→ **Aim of the task**
None of the pictures should be copied, though every line of the listing must be printed exactly.
**** Records supplied ****
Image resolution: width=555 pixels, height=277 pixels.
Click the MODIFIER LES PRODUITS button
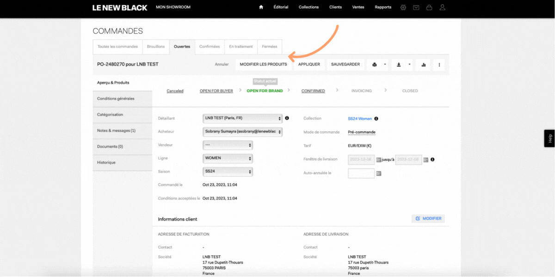(x=263, y=65)
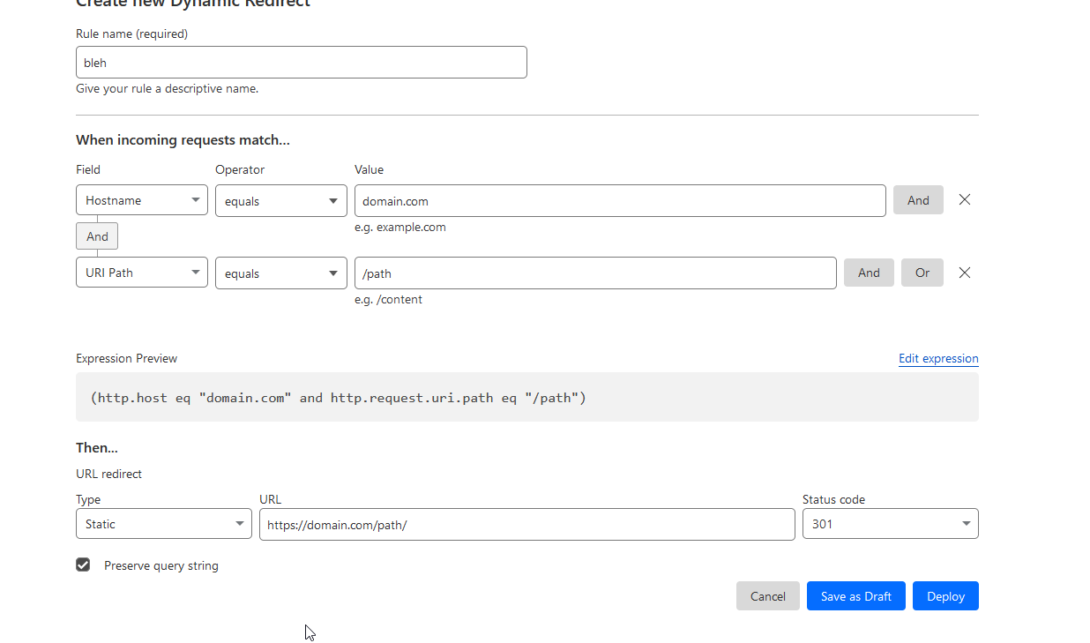Remove the Hostname condition row
Image resolution: width=1090 pixels, height=643 pixels.
(x=965, y=200)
****
→ **Answer to this problem**
Image resolution: width=555 pixels, height=277 pixels.
Click the MODIFIER LES PRODUITS button
(x=263, y=65)
Remove the Hostname condition row
Image resolution: width=1090 pixels, height=643 pixels.
(x=965, y=200)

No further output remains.